Supplied records
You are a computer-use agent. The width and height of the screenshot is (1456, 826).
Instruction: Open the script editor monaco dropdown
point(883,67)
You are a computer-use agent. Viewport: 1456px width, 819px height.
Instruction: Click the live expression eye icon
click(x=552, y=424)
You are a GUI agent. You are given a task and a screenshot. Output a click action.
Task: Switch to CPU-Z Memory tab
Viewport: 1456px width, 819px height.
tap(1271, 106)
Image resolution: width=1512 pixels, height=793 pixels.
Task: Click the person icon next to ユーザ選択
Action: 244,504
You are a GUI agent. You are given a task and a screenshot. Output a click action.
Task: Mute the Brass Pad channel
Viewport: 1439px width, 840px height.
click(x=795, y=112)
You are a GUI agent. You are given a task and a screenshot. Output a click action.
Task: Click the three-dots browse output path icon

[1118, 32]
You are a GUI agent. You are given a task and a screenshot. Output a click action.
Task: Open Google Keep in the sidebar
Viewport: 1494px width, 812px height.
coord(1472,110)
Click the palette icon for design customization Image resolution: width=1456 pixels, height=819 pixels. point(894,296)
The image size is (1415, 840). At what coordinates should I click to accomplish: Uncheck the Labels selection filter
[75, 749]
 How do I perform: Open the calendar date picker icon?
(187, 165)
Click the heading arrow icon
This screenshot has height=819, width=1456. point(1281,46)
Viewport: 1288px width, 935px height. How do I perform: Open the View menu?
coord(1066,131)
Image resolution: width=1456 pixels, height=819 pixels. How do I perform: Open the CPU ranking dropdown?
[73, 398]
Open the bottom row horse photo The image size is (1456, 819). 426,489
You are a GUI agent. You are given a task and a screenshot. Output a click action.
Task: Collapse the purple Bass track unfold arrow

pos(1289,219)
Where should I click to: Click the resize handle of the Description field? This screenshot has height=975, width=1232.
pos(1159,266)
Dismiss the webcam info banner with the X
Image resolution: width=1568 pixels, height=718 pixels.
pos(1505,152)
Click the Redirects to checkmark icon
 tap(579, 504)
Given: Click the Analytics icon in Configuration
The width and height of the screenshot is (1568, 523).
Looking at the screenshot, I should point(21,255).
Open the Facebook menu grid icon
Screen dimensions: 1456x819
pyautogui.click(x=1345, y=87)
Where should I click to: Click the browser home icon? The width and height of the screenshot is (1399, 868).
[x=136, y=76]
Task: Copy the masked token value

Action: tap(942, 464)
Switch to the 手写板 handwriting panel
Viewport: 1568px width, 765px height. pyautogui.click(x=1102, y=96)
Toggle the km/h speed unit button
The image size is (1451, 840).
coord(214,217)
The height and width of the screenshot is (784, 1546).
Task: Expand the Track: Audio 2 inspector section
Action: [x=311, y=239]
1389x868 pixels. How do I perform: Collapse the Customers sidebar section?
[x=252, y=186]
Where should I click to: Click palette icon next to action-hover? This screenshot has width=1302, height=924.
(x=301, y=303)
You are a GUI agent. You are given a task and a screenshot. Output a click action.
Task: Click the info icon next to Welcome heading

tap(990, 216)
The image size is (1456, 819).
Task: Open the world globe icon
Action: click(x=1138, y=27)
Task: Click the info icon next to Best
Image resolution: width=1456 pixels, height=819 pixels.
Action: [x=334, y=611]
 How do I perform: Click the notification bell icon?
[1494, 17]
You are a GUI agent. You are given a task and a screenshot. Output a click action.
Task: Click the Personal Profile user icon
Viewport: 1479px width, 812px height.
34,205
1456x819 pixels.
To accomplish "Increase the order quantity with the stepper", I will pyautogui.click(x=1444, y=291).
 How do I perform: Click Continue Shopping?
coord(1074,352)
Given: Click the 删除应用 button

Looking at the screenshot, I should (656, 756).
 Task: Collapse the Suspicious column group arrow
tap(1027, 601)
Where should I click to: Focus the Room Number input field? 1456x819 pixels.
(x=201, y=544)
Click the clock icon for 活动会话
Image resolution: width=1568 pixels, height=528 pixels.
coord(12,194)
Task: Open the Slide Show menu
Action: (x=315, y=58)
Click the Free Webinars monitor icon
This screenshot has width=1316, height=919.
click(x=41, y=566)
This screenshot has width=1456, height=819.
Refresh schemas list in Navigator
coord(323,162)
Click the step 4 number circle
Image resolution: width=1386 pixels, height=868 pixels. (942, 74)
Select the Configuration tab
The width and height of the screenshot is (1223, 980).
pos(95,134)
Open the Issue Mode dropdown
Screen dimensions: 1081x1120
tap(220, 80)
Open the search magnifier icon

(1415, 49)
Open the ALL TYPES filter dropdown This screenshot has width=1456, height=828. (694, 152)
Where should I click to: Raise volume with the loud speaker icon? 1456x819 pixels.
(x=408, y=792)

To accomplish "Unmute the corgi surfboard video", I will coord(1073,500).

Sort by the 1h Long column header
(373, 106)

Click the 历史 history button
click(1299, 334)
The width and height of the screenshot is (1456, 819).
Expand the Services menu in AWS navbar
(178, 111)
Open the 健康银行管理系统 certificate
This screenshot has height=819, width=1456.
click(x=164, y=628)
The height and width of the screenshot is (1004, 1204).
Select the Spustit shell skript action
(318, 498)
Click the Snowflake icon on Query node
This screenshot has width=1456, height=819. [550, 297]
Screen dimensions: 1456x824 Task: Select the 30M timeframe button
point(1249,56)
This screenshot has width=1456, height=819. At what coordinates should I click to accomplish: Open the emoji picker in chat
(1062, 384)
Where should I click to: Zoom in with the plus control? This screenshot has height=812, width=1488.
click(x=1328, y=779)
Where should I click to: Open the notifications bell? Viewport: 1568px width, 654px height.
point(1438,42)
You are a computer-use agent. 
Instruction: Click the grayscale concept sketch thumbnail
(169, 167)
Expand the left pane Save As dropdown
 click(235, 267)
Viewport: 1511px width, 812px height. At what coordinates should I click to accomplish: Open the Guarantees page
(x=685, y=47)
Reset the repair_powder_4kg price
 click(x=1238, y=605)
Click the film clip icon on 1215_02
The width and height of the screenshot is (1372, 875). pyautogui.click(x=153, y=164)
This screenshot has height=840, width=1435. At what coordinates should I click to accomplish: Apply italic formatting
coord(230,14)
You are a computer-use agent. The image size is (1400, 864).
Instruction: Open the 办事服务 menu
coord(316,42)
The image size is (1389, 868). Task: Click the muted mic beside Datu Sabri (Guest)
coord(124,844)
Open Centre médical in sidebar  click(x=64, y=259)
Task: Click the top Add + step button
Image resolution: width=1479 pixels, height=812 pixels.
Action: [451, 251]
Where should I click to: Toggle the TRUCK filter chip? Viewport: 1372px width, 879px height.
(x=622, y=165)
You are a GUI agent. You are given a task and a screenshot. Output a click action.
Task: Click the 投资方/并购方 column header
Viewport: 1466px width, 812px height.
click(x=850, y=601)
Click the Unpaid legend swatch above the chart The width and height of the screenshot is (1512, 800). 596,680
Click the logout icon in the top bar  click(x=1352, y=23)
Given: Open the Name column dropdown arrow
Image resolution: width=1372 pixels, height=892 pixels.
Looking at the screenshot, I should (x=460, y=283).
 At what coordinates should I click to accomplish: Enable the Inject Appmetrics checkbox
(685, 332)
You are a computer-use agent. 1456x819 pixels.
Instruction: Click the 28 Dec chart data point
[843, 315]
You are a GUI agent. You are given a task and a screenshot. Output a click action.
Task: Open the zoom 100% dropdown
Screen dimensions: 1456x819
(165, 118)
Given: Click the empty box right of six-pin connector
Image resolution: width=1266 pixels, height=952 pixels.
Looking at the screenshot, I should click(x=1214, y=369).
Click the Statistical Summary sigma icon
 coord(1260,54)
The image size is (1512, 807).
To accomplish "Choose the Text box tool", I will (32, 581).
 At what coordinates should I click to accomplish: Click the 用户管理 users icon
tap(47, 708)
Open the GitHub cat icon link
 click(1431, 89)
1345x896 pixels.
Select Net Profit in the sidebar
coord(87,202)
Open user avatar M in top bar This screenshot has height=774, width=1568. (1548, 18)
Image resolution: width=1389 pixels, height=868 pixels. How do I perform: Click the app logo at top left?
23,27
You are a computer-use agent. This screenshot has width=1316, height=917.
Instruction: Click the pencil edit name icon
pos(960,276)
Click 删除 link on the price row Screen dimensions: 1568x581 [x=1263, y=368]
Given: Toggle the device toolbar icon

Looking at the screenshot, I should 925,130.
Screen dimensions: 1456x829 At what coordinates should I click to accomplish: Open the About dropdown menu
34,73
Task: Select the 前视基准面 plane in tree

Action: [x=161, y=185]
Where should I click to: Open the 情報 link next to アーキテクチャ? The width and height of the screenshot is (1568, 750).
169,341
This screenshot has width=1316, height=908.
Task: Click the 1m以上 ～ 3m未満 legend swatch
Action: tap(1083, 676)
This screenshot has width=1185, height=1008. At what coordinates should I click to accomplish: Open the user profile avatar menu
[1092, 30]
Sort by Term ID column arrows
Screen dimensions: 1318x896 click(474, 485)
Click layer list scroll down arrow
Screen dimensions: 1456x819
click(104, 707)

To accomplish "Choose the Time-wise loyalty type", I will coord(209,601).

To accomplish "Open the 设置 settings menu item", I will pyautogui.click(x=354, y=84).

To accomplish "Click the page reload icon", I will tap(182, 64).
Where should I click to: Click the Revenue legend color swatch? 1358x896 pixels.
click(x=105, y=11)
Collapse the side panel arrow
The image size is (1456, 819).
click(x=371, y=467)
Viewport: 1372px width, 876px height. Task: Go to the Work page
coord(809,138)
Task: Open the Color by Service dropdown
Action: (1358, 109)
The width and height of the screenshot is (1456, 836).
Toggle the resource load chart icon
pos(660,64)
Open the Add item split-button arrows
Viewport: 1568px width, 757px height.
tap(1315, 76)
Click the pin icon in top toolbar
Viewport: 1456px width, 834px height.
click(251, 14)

What to do
Reproduce only the lines above, starting at the line with "Image resolution: width=1266" and ending at the line with "The width and height of the screenshot is (1456, 836).", exactly as written.

Output for this exercise
Image resolution: width=1266 pixels, height=952 pixels.
Looking at the screenshot, I should click(x=1214, y=369).
Click the Statistical Summary sigma icon
 coord(1260,54)
The image size is (1512, 807).
To accomplish "Choose the Text box tool", I will (32, 581).
 At what coordinates should I click to accomplish: Click the 用户管理 users icon
tap(47, 708)
Open the GitHub cat icon link
 click(1431, 89)
1345x896 pixels.
Select Net Profit in the sidebar
coord(87,202)
Open user avatar M in top bar This screenshot has height=774, width=1568. (1548, 18)
Image resolution: width=1389 pixels, height=868 pixels. How do I perform: Click the app logo at top left?
23,27
You are a computer-use agent. This screenshot has width=1316, height=917.
Instruction: Click the pencil edit name icon
pos(960,276)
Click 删除 link on the price row Screen dimensions: 1568x581 [x=1263, y=368]
Given: Toggle the device toolbar icon

Looking at the screenshot, I should 925,130.
Screen dimensions: 1456x829 At what coordinates should I click to accomplish: Open the About dropdown menu
34,73
Task: Select the 前视基准面 plane in tree

Action: [x=161, y=185]
Where should I click to: Open the 情報 link next to アーキテクチャ? The width and height of the screenshot is (1568, 750).
169,341
This screenshot has width=1316, height=908.
Task: Click the 1m以上 ～ 3m未満 legend swatch
Action: tap(1083, 676)
This screenshot has width=1185, height=1008. At what coordinates should I click to accomplish: Open the user profile avatar menu
[1092, 30]
Sort by Term ID column arrows
Screen dimensions: 1318x896 click(474, 485)
Click layer list scroll down arrow
Screen dimensions: 1456x819
click(104, 707)

To accomplish "Choose the Time-wise loyalty type", I will coord(209,601).

To accomplish "Open the 设置 settings menu item", I will pyautogui.click(x=354, y=84).

To accomplish "Click the page reload icon", I will tap(182, 64).
Where should I click to: Click the Revenue legend color swatch? 1358x896 pixels.
click(x=105, y=11)
Collapse the side panel arrow
The image size is (1456, 819).
click(x=371, y=467)
Viewport: 1372px width, 876px height. Task: Go to the Work page
coord(809,138)
Task: Open the Color by Service dropdown
Action: (1358, 109)
The width and height of the screenshot is (1456, 836).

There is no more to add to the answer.